▸ **Extrait du texte**:
++++++

Lors de votre audition par la commission, monsieur le ministre, vous avez même reconnu l’existence de certains dysfonctionnements, mais vous n’en avez pas tiré les conséquences dans l’élaboration de votre projet de budget.
Vous avez aussi rendu hommage « à la politique de gestion des ressources humaines de l’éducation nationale, qui participe à l’effort de redressement des finances publiques de l’État ». Malheureusement, nos conceptions de l’effort à réaliser en matière de gestion du personnel divergent considérablement.
Vous vous placez dans la logique de la RGPP. Pour ma part, je la déplore, même si une rationalisation de la gestion des ressources humaines est un principe comptable à respecter –encore faut-il savoir au service de quels objectifs.

++++++

▸ **Extrait de données**:
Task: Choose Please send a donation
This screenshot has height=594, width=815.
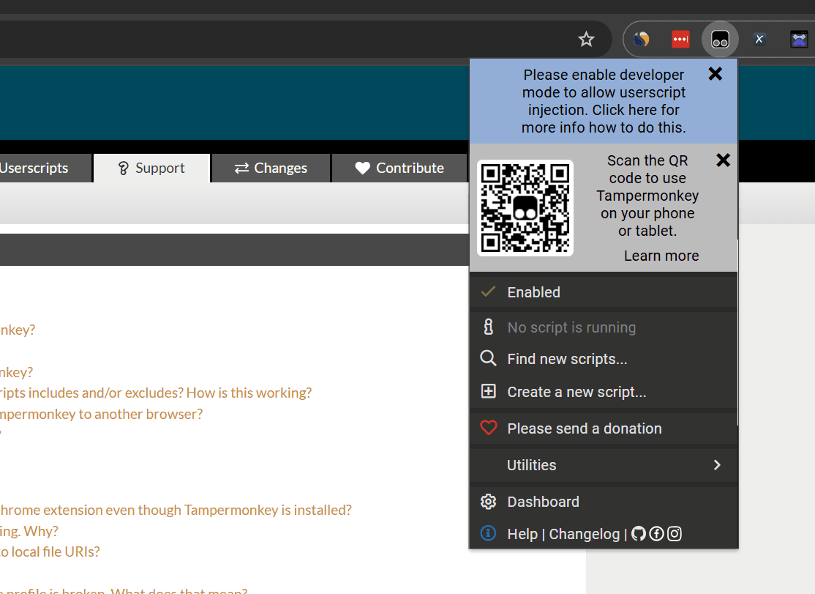Action: 584,428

++++++

▸ **Consigne**:
Reformulez plus brièvement le paragraphe de l'extrait qui commence par « Vous vous placez dans la logique de la RGPP », en conservant ses faits principaux. Seul l'extrait sert de base aux réponses.

▸ **Réponse**:
La logique de la RGPP, adoptée par le ministre, est déplorée. Rationaliser la gestion des ressources humaines reste toutefois un principe comptable à respecter, à condition de savoir à quels objectifs cela sert.